Gabbia della tigre, Zoo di Napoli

Secondo la legge “La temperatura, la ventilazione e la luce dei recinti devono essere idonei al comfort ed al benessere di ogni animale di ogni singola specie in qualsiasi momento della sua vita.” E invece notiamo come i leoni ospitati nel parco vivano tutti ammassati su un’enorme struttura di cemento e mattoni, ben lungi da una savana piena d’erba e vento.

Ambiente dei leoni, Zoo di Napoli

Va, poi, presa in considerazione l’impressione di degrado e abbandono che trasmettono la maggior parte delle altre zone al punto che, quello che dovrebbe essere un romantico laghetto coi cigni, sembra una fogna a cielo aperto.

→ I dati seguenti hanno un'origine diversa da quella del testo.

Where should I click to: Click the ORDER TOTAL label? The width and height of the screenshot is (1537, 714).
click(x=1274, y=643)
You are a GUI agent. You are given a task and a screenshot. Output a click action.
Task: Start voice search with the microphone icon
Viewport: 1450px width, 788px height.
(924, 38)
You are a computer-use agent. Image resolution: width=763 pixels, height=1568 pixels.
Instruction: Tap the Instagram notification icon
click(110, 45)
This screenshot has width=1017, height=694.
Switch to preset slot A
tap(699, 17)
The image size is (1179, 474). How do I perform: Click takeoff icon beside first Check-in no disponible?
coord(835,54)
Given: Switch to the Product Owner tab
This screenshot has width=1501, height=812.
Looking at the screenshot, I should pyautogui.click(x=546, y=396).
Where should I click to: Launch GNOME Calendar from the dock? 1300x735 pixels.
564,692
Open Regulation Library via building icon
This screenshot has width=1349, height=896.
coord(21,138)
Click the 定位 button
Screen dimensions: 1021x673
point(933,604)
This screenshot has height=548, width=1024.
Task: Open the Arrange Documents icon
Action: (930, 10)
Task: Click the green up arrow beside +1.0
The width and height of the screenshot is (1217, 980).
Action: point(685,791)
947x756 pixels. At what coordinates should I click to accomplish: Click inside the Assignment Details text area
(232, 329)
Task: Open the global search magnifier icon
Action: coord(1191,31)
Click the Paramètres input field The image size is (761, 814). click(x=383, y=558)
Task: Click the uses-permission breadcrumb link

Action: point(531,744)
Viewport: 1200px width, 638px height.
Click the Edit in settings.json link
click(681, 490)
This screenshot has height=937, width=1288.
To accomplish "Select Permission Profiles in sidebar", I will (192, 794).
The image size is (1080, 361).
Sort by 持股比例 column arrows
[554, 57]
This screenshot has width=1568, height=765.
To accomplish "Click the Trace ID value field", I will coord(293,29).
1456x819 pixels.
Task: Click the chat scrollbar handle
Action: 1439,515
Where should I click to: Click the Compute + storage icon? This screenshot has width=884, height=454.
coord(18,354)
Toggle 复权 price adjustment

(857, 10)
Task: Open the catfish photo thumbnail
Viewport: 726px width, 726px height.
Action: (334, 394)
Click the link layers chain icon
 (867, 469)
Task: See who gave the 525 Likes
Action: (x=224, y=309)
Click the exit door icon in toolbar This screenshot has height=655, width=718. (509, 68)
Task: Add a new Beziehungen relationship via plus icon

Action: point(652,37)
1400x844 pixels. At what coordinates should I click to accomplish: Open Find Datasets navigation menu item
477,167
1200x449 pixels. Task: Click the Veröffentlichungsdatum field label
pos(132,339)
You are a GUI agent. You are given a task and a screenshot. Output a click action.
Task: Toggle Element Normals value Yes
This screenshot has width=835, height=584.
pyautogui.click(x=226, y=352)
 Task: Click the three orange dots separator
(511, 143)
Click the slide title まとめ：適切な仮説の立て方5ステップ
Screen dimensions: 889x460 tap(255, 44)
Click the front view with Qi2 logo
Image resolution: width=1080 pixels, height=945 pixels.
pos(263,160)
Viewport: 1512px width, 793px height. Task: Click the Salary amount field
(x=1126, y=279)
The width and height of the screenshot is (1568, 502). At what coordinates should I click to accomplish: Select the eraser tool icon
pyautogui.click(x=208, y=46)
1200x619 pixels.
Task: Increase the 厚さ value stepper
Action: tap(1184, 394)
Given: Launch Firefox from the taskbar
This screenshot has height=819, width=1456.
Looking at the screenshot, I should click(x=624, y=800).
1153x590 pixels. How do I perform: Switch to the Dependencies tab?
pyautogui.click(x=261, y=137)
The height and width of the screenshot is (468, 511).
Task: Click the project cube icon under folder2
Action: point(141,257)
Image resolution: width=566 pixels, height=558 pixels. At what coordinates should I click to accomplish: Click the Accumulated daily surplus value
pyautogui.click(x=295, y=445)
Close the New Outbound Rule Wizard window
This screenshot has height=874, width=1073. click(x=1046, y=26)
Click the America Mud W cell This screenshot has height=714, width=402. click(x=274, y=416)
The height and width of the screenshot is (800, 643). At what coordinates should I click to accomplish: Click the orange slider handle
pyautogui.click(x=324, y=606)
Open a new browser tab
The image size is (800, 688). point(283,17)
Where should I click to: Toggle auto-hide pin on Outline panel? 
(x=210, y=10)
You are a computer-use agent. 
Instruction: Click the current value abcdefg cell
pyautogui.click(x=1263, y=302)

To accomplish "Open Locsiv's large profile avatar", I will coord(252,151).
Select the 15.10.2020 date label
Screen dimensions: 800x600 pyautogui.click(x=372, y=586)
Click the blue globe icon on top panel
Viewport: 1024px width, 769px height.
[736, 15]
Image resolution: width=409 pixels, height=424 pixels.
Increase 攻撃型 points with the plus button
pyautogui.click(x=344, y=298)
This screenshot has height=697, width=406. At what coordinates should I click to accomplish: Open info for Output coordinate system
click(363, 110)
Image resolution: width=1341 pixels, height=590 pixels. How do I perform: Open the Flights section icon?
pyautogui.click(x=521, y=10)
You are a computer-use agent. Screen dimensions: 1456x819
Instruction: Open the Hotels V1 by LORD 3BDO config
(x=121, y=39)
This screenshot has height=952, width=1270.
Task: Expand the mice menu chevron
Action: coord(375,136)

Laghetto dei cigni, Zoo di Napoli

I giardini zoologici sono, inoltre, consentiti solo se possono contribuire alla ricerca scientifica e alla crescita e proliferazione delle specie ospitate, ma in un ambiente del genere risulta impossibile pensare a una vera utilità scientifica e a una crescita delle sole e spaventate creature prigioniere di sbarre di ferro arrugginite.

Insomma, in un mondo che si sensibilizza sempre di più nei confronti del benessere degli animali, lo Zoo di Napoli sembra il baluardo nostalgico di un tempo in cui tigri e leoni venivano frustati a sangue per saltare in un cerchio di fuoco e strappare risate e stupore al pubblico pagante.